Chez Heppner, la démarche d’open innovation avec les start-up s’inscrit dans le programme de transformation digitale Magellan. Sous le mot d’ordre « Anticiper les besoins, accélérer les flux » rappelé par son directeur Innovation digitale et Systèmes d’information Philippe Bosquier, quatre thèmes y sont poursuivis : « L’expérience clients, l’expérience collaborateurs, l’excellence opérationnelle et la disruption. Chacun se décline en une vingtaine de projets prévue jusqu’en 2022 et cinq chantiers structurants nécessaires à leur mise en œuvre : l’organisation de la donnée, l’approche d’innovation, la méthodologie du digital, la cybersécurité et l’étude d’un éventuel appel à projets innovants. »

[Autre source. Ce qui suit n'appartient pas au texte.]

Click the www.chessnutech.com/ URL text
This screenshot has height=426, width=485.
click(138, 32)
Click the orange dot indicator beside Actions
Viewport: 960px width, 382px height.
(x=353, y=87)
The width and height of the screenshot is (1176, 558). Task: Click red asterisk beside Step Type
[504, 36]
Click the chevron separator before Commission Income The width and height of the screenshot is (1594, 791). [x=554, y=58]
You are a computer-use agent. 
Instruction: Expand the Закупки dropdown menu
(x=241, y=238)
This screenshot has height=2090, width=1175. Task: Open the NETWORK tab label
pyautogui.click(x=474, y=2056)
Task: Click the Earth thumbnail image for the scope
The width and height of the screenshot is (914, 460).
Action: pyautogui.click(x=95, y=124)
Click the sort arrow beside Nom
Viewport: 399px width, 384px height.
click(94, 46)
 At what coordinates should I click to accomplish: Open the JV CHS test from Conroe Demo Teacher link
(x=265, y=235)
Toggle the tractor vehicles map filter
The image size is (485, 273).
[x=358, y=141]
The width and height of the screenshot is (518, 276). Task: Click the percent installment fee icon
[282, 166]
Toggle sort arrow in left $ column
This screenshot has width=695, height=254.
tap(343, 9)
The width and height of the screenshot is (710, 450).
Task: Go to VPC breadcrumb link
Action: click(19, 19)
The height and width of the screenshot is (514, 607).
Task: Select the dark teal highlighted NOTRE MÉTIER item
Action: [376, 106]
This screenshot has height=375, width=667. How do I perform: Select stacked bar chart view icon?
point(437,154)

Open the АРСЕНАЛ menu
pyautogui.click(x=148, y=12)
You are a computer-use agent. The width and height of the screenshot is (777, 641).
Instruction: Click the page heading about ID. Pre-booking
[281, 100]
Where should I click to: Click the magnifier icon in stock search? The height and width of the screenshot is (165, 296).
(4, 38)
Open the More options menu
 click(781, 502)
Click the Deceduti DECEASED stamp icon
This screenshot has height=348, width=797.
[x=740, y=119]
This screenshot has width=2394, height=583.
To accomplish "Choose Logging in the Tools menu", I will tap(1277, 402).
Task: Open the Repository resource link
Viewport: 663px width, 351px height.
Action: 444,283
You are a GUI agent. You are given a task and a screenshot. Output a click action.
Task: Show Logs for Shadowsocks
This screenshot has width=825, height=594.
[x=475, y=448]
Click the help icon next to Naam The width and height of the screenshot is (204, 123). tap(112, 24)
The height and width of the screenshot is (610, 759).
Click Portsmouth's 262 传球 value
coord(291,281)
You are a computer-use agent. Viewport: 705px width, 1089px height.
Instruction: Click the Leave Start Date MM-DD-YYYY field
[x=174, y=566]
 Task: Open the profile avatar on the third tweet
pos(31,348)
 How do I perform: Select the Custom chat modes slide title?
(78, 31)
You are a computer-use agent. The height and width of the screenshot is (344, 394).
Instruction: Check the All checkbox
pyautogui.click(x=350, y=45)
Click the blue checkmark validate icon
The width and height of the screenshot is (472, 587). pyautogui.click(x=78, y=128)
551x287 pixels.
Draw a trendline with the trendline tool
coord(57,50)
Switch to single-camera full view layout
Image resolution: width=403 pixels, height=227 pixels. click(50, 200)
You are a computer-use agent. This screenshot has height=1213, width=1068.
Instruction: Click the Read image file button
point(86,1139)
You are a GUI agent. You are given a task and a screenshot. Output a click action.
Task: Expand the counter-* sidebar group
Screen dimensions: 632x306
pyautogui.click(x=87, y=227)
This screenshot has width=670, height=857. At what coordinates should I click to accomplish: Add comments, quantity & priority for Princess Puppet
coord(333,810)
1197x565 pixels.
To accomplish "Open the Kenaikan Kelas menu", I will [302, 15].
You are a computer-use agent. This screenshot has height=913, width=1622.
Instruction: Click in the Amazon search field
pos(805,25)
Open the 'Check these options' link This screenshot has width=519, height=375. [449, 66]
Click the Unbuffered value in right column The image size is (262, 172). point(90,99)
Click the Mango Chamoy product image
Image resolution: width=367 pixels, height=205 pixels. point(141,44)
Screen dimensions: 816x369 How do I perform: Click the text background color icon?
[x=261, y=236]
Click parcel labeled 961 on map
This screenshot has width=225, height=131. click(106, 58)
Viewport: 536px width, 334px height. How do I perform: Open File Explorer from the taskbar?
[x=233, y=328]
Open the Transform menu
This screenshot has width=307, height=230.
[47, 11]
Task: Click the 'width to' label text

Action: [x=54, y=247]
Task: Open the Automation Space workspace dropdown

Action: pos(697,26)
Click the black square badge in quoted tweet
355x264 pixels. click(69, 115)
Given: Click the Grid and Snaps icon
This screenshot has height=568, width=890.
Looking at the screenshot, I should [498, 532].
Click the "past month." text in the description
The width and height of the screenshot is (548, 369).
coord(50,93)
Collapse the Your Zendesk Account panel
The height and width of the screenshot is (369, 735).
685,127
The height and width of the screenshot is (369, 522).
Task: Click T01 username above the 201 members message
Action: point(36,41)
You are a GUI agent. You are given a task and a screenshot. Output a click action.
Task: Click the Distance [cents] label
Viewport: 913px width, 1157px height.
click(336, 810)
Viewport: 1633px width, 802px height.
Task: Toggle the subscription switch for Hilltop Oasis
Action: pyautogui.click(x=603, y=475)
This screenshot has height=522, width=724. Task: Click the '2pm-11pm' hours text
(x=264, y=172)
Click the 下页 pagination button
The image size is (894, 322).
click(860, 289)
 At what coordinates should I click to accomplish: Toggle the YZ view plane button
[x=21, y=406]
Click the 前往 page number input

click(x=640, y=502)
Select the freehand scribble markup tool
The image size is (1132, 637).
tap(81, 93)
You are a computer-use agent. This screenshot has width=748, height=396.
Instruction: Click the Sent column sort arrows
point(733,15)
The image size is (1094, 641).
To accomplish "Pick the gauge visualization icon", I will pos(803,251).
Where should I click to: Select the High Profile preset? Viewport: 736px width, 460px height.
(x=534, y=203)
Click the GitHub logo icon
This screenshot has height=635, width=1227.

Dans ce cadre, plusieurs actions sont menées. Baptisée « Learning Expedition », la première en partenariat avec Collaboration Capital consiste à promouvoir des rencontres et le partage d’idées entre le top management de l’entreprise et des start-up. « En 2019, deux ont été organisées avec la participation de 12 start-up très variées maîtrisant diverses technologies. » L’objectif était de sensibiliser et d’acculturer les principaux dirigeants de Heppner à de nouvelles approches, modèles et technologies. Après une pause due à la crise sanitaire, le groupe entend relancer ces rencontres déclinées auprès de son management intermédiaire au travers de Digidays. « Quatre ont déjà été tenus rassemblant 150 membres de l’entreprise et des start-up. Ils facilitent aussi la remontée des besoins du terrain. »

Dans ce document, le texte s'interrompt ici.